- **Text section**
** START **
A recent study by BBVA Bancomer Research suggests that as many as 100,000 Hispanics may have left the state since the debate over Pearce's breathing-while-brown law SB 1070 began.

Arizona's stagnant economy no doubt was a factor in the exodus. But the signing of a bill into law that has as its intent "attrition through enforcement" (i.e., ethnic cleansing) sends a clear signal to Latinos that they are being targeted, whether they are here legally or illegally.

Moreover, the rhetoric of hate spewed by Governor Brewer, Pearce and others, and Sheriff Arpaio's anti-immigrant sweeps in Latino communities, have made the message as bright as neon: If you're brown, you're not welcome.

True, there are reasons for bias crimes other than race and ethnicity, but these are two of the more common motivations.
** END **
- **What is being asked**
Name each individual person mentioned in the passage above on SB 1070 and the departure of Hispanics from Arizona.

- **Provided material**
** START **
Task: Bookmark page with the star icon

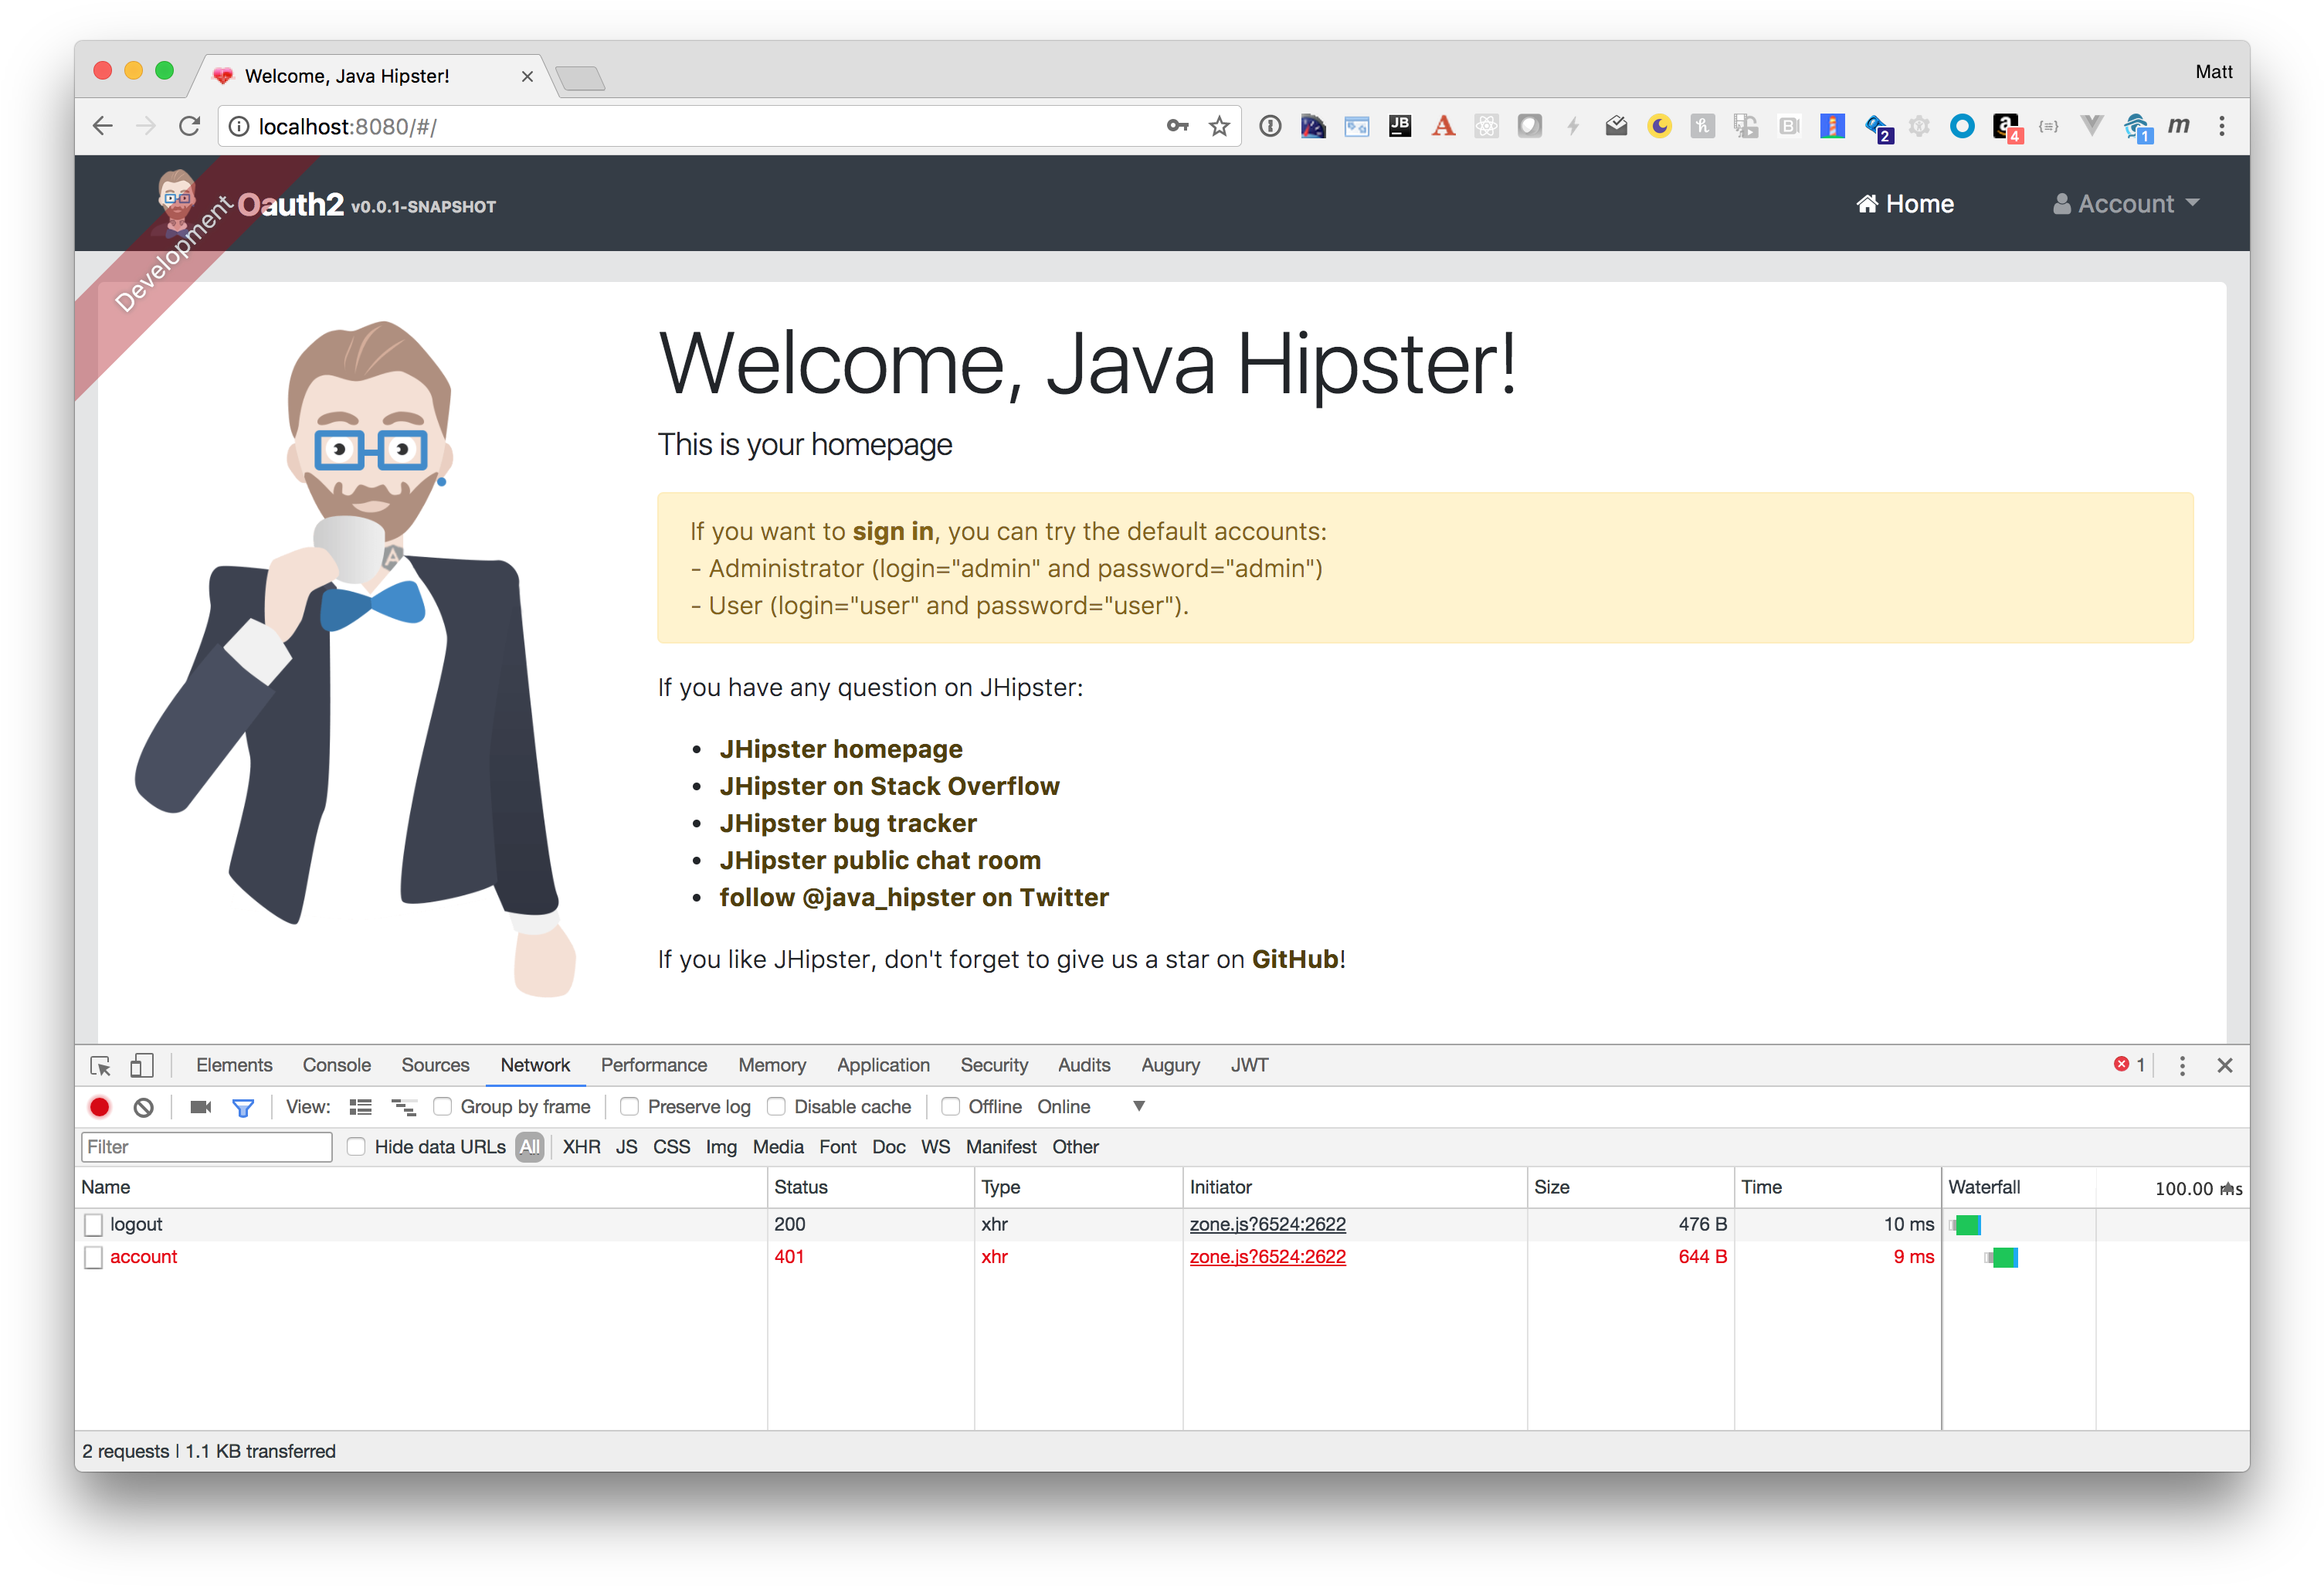Action: click(x=1219, y=126)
** END **
- **Exercise solution**
Pearce, Governor Brewer, Sheriff Arpaio